Auxiliary Personnel Lighter 67, a berthing barge that arrived recently at Yokosuka Naval Base, Japan, is meant to provide housing for sailors whose ships are dry-docked or otherwise unavailable. (Daniel Betancourt/Stars and Stripes)

YOKOSUKA NAVAL BASE, Japan — The Navy’s newest berthing barge arrived recently at the home of the U.S. 7th Fleet to ease a shortage of living space for sailors whose ships are undergoing long-term maintenance.

Officially called an Auxiliary Personnel Lighter, but more commonly referred to as a “barracks ship” or “berthing barge,” APL 67 is meant to provide housing for sailors whose ships are dry-docked or otherwise unavailable.

The 269-foot-long vessel can accommodate 609 sailors: 537 enlisted sailors, 44 chief petty officers and 28 officers.

By mooring the barge near the vessel it supports, the ship’s crew has a place to live close enough to respond to emergencies, said April Bairdain, a supervisor with U.S. Naval Ship Repair Facility and Japan Regional Maintenance Center.

“The ready response teams and duty sections live onboard here,” she told Stars and Stripes on Tuesday. “Also, if we have geo-bachelors who don’t have housing on the base and habitability has been affected by [ship maintenance], then they have to live onboard the barge also.”

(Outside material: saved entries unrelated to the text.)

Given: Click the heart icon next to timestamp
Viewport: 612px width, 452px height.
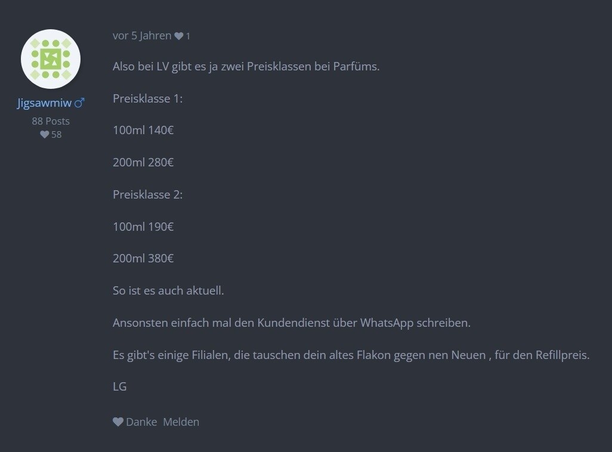Looking at the screenshot, I should coord(179,36).
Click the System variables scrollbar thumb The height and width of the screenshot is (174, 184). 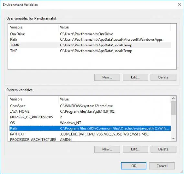(173, 108)
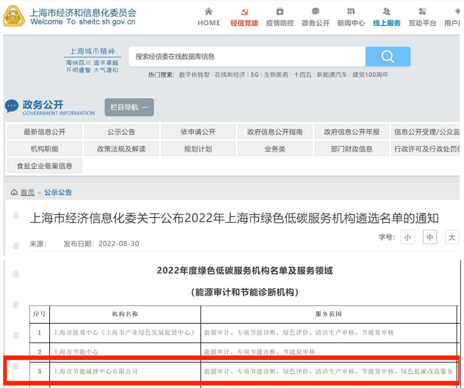The image size is (464, 388).
Task: Collapse the 栏目导航 menu
Action: click(129, 108)
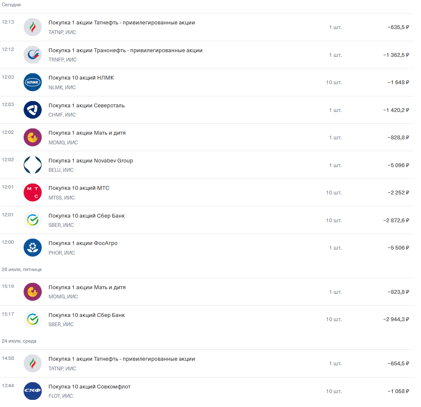The width and height of the screenshot is (421, 407).
Task: Click the ФосАгро flower logo icon
Action: point(32,248)
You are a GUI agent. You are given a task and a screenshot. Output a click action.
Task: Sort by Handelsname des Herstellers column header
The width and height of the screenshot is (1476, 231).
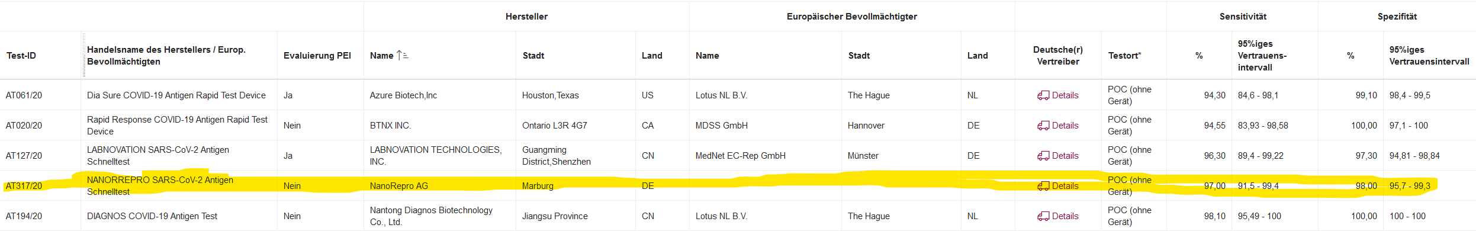coord(166,56)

Auxiliary Personnel Lighter 67, a 269-foot-long berthing barge that recently arrived at Yokosuka Naval Base, Japan, can accommodate 609 sailors.
Auxiliary Personnel Lighter 67, a 269-foot-long berthing barge that recently arrived at Yokosuka Naval Base, Japan, can accommodate 609 sailors. (Daniel Betancourt/Stars and Stripes)

No one lives aboard the new barge just yet. It’s moored in a dry dock while undergoing final preparations but should be in service by the end of December, Bairdain said.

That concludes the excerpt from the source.